__DATA SECTION__
═══

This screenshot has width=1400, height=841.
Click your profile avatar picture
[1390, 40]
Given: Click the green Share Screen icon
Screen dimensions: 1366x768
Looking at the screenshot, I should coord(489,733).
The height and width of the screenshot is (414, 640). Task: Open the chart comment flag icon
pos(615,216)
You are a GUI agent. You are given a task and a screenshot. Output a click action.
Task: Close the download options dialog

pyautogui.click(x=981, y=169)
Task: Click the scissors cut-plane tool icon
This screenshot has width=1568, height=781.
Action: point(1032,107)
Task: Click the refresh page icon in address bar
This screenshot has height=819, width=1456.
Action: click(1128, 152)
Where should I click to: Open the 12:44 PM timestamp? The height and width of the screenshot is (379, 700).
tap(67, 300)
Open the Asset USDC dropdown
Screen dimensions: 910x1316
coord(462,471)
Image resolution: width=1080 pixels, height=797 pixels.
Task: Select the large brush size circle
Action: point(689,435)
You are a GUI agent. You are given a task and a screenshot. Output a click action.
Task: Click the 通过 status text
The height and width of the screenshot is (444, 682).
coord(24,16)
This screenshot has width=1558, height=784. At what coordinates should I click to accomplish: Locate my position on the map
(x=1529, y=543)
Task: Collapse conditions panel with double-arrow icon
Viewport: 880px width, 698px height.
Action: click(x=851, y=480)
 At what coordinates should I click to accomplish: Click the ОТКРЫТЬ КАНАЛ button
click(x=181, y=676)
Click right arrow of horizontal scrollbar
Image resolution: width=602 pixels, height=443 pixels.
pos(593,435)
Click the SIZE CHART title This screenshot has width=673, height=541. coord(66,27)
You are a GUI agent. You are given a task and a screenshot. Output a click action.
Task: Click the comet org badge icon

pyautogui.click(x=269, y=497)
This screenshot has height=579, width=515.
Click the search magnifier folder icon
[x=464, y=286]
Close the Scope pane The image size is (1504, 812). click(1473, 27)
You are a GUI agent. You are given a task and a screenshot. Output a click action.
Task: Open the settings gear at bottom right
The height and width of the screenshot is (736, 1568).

═══

Repeat every one of the entries above word for word.

__REPLY__
This screenshot has width=1400, height=841.
Click your profile avatar picture
[1390, 40]
Given: Click the green Share Screen icon
Screen dimensions: 1366x768
Looking at the screenshot, I should coord(489,733).
The height and width of the screenshot is (414, 640). Task: Open the chart comment flag icon
pos(615,216)
You are a GUI agent. You are given a task and a screenshot. Output a click action.
Task: Close the download options dialog

pyautogui.click(x=981, y=169)
Task: Click the scissors cut-plane tool icon
This screenshot has width=1568, height=781.
Action: point(1032,107)
Task: Click the refresh page icon in address bar
This screenshot has height=819, width=1456.
Action: click(1128, 152)
Where should I click to: Open the 12:44 PM timestamp? The height and width of the screenshot is (379, 700).
tap(67, 300)
Open the Asset USDC dropdown
Screen dimensions: 910x1316
coord(462,471)
Image resolution: width=1080 pixels, height=797 pixels.
Task: Select the large brush size circle
Action: point(689,435)
You are a GUI agent. You are given a task and a screenshot. Output a click action.
Task: Click the 通过 status text
The height and width of the screenshot is (444, 682).
coord(24,16)
This screenshot has width=1558, height=784. At what coordinates should I click to accomplish: Locate my position on the map
(x=1529, y=543)
Task: Collapse conditions panel with double-arrow icon
Viewport: 880px width, 698px height.
Action: click(x=851, y=480)
 At what coordinates should I click to accomplish: Click the ОТКРЫТЬ КАНАЛ button
click(x=181, y=676)
Click right arrow of horizontal scrollbar
Image resolution: width=602 pixels, height=443 pixels.
pos(593,435)
Click the SIZE CHART title This screenshot has width=673, height=541. coord(66,27)
You are a GUI agent. You are given a task and a screenshot. Output a click action.
Task: Click the comet org badge icon

pyautogui.click(x=269, y=497)
This screenshot has height=579, width=515.
Click the search magnifier folder icon
[x=464, y=286]
Close the Scope pane The image size is (1504, 812). click(1473, 27)
You are a GUI agent. You are given a task and a screenshot. Output a click action.
Task: Open the settings gear at bottom right
The height and width of the screenshot is (736, 1568).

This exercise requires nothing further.